TendaBesar.Com - Opini - Polemik istilah “kafir” baru-baru ini tidak terlepas dari manifestasi betapa sulitnya meniru hubungan harmonis antar agama yang pernah terjadi di masa kejayaan Islam pada masa lalu. Di dalam literatur-literatur Islam misalnya terdapat beberapa istilah untuk non muslim. Ada istilah kafir Dzimmi, Mu’ahad, Musta’man dan ada istilah kafir Harbi. Di masa kejayaan Islam, tidak terlalu sulit menerapkan beberapa istilah non muslim di atas.

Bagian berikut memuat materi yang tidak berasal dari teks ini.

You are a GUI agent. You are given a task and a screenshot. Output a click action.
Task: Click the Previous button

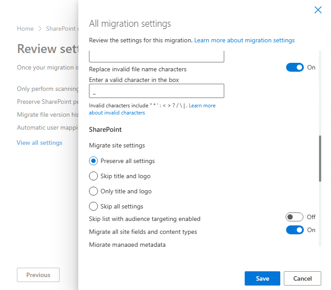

Kemudian, pada hari Kamis, 28 Februari 2019 Munas Alim Ulama dan Konbes NU di Ponpes Miftahul Huda Al-Azhar, Banjar, Jawa Barat menyarankan untuk tidak menyebut non muslim yang ada di Indonesia dengan istilah kafir. Tetapi disebut Muwathinun atau warga Negara. Sebagai Pimpinan Sidang Komisi Bahtsul Masail Maudluiyyah, Abdul Moqsith Ghazali beralasan bahwa penyebutan Muwathinun di atas sebagai penyetaraan antar warga Negara.

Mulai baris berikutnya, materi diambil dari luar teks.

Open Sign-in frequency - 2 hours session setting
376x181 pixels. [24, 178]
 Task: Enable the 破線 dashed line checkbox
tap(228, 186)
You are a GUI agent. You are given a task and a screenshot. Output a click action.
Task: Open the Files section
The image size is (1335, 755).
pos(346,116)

Sekilas, keputusan tersebut terkesan seakan mengalami pembajakan. Artinya, fatwa telah dibajak oleh kalangan Liberal. Penulis pun tidak begitu heran dengan argumen pembajakan Moqsith Ghazali. Jauh sebelumnya, ia tidak hanya membela paham Pluralisme yang menyamakan (menyamaratakan) semua agama.

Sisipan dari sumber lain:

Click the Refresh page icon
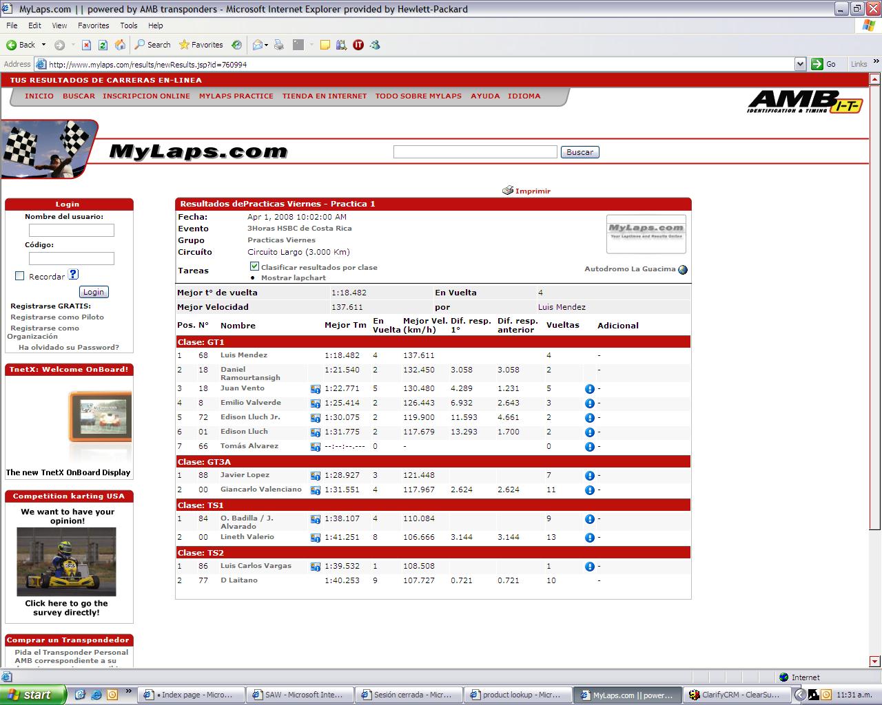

Ia juga telah menulis buku Pluralisme Bebasis Al-Qur’an dan telah mengeluarkan pendapat mengenai bolehnya seorang muslim untuk berpindah agama secara bebas serta melegalkan pernikahan seorang muslimah dengan lelaki Katolik. Jadi, kalau ajaran Islam saja berani dia bajak, apalagi sekedar fatwa yang bersifat saran. Sayangnya, menteri pertahanan Ryamizard Ryacudu ikut terseret sampai mengatakan, “Yang bilang Kafir saya tempeleng.”
Walaupun seandainya sang menteri memiliki tujuan yang baik, tetapi karena bukan pada kapasitasnya, tentu menjadikan ungkapan di atas tidak pada tempatnya. Apalagi, implementasi ungkapan sang menteri membutuhkan tim khusus; tim penempelengan nasional untuk mereka yang menyebut non muslim sebagai kafir.
Selebihnya, tentu tidak baik merawat Indonesia dengan cara yang terkesan seolah belah bambu tersebut; mengangkat sebagian dan menginjak sebagian yang lainnya. Namun demikian, pada tulisan ini penulis hendak berupaya mengambil sisi positif dari polemik istilah kafir di atas. Setidaknya sisi positif tersebut dilihat dari sudut pandang dakwah dan pengelolaan ketahanan sebuah Negara.
Dari Sudut Pandang Dakwah
Diantara metode dakwah adalah dakwah bilhaal dan bilhall. Bilhaal maksudnya adalah dakwah dengan sikap dan tingkah laku serta berbagai situasi dan kondisi yang dapat memberi inspirasi kebaikan dan menjadikan dakwah sebagai menara hidayah bagi setiap orang yang melihatnya. Sedangkan dakwah bilhall maksudnya adalah dakwah dengan senyum dan sapa dengan salam yang dapat membuka pintu hidayah.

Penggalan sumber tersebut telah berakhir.